__Work to be completed__:
Word for word, write out all of the data below.

__Exercise material__:
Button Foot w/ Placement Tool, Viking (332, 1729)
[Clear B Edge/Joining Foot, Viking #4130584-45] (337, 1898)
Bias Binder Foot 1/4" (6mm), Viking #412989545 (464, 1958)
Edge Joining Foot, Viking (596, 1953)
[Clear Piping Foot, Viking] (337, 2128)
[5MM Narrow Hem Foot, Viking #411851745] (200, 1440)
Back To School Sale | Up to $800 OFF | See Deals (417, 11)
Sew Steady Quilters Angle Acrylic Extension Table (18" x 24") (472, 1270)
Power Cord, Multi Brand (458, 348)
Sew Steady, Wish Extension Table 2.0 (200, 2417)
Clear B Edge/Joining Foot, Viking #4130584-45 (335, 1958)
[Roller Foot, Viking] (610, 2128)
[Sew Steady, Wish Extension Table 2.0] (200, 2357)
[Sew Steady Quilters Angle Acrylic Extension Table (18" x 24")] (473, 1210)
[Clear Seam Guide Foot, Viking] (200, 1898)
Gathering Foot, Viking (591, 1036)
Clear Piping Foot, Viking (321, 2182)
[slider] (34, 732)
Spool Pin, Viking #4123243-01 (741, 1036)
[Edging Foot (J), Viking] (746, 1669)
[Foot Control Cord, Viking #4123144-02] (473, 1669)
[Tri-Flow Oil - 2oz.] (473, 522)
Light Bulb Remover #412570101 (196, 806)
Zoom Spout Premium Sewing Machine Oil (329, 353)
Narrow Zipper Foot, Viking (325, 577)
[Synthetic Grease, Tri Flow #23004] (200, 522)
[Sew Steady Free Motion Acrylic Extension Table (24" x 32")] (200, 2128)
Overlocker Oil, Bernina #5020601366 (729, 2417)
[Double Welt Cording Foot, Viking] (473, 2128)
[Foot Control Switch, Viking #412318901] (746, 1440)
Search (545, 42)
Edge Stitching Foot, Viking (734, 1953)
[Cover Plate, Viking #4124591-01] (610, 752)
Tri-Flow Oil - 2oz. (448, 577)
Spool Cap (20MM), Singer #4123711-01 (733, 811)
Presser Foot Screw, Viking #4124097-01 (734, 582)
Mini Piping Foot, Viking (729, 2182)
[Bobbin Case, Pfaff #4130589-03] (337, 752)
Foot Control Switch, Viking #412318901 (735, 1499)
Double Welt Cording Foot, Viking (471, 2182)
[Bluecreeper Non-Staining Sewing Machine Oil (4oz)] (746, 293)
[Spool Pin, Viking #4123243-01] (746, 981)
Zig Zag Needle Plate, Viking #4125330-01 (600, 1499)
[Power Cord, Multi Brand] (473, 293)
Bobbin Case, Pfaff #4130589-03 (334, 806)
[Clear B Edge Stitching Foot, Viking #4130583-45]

__Result for this exercise__:
Button Foot w/ Placement Tool, Viking (332, 1729)
[Clear B Edge/Joining Foot, Viking #4130584-45] (337, 1898)
Bias Binder Foot 1/4" (6mm), Viking #412989545 (464, 1958)
Edge Joining Foot, Viking (596, 1953)
[Clear Piping Foot, Viking] (337, 2128)
[5MM Narrow Hem Foot, Viking #411851745] (200, 1440)
Back To School Sale | Up to $800 OFF | See Deals (417, 11)
Sew Steady Quilters Angle Acrylic Extension Table (18" x 24") (472, 1270)
Power Cord, Multi Brand (458, 348)
Sew Steady, Wish Extension Table 2.0 (200, 2417)
Clear B Edge/Joining Foot, Viking #4130584-45 (335, 1958)
[Roller Foot, Viking] (610, 2128)
[Sew Steady, Wish Extension Table 2.0] (200, 2357)
[Sew Steady Quilters Angle Acrylic Extension Table (18" x 24")] (473, 1210)
[Clear Seam Guide Foot, Viking] (200, 1898)
Gathering Foot, Viking (591, 1036)
Clear Piping Foot, Viking (321, 2182)
[slider] (34, 732)
Spool Pin, Viking #4123243-01 (741, 1036)
[Edging Foot (J), Viking] (746, 1669)
[Foot Control Cord, Viking #4123144-02] (473, 1669)
[Tri-Flow Oil - 2oz.] (473, 522)
Light Bulb Remover #412570101 (196, 806)
Zoom Spout Premium Sewing Machine Oil (329, 353)
Narrow Zipper Foot, Viking (325, 577)
[Synthetic Grease, Tri Flow #23004] (200, 522)
[Sew Steady Free Motion Acrylic Extension Table (24" x 32")] (200, 2128)
Overlocker Oil, Bernina #5020601366 (729, 2417)
[Double Welt Cording Foot, Viking] (473, 2128)
[Foot Control Switch, Viking #412318901] (746, 1440)
Search (545, 42)
Edge Stitching Foot, Viking (734, 1953)
[Cover Plate, Viking #4124591-01] (610, 752)
Tri-Flow Oil - 2oz. (448, 577)
Spool Cap (20MM), Singer #4123711-01 (733, 811)
Presser Foot Screw, Viking #4124097-01 (734, 582)
Mini Piping Foot, Viking (729, 2182)
[Bobbin Case, Pfaff #4130589-03] (337, 752)
Foot Control Switch, Viking #412318901 (735, 1499)
Double Welt Cording Foot, Viking (471, 2182)
[Bluecreeper Non-Staining Sewing Machine Oil (4oz)] (746, 293)
[Spool Pin, Viking #4123243-01] (746, 981)
Zig Zag Needle Plate, Viking #4125330-01 (600, 1499)
[Power Cord, Multi Brand] (473, 293)
Bobbin Case, Pfaff #4130589-03 (334, 806)
[Clear B Edge Stitching Foot, Viking #4130583-45]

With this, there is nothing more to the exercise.